= Task data =
§ §
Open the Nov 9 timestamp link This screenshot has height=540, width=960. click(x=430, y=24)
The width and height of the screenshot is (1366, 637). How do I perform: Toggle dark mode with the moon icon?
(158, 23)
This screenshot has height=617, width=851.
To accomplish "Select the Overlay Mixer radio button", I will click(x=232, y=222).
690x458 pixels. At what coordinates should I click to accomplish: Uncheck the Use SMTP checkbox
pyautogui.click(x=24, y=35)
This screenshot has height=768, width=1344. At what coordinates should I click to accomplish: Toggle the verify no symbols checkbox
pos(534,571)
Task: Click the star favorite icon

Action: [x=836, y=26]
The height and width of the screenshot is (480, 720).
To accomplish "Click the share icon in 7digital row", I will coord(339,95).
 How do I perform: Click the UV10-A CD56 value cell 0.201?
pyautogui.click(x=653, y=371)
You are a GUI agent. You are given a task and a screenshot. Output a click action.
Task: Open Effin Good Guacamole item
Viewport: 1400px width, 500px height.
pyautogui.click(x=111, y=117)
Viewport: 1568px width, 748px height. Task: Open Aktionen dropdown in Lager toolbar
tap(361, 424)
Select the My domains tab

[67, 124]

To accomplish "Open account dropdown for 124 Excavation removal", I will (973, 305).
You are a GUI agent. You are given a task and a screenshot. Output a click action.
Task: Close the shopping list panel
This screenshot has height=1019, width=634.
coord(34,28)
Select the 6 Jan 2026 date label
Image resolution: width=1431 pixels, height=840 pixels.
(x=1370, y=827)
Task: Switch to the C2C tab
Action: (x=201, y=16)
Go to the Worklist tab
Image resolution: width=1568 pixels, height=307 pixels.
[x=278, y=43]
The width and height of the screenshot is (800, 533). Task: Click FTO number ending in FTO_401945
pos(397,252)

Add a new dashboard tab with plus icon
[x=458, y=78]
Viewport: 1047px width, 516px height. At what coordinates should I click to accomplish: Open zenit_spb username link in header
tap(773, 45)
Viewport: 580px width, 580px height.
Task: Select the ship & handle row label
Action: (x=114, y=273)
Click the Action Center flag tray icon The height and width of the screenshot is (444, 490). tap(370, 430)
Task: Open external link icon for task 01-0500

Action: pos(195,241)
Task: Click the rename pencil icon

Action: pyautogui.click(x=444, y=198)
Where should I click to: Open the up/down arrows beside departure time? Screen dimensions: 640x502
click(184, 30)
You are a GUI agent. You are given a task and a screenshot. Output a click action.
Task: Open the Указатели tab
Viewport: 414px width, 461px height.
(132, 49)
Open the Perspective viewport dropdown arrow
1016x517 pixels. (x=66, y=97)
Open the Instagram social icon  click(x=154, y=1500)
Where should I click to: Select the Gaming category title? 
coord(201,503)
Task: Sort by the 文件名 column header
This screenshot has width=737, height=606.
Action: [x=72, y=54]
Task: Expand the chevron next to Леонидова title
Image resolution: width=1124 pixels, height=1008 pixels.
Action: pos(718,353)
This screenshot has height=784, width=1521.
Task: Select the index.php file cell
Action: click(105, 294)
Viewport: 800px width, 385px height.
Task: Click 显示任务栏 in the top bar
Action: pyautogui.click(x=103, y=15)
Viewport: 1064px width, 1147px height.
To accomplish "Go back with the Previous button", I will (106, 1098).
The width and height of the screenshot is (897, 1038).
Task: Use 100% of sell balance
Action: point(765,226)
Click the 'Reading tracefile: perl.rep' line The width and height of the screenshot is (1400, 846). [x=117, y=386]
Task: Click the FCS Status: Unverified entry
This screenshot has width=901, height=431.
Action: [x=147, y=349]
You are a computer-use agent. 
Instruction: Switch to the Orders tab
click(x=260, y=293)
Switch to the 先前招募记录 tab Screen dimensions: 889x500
§ §
= What to work on =
Lines before the one containing "You are a computer-use agent." are to be left out; that line and every line after it through the end of the data should be copied exactly.

= Exercise solution =
You are a computer-use agent. 
Instruction: Switch to the Orders tab
click(x=260, y=293)
Switch to the 先前招募记录 tab Screen dimensions: 889x500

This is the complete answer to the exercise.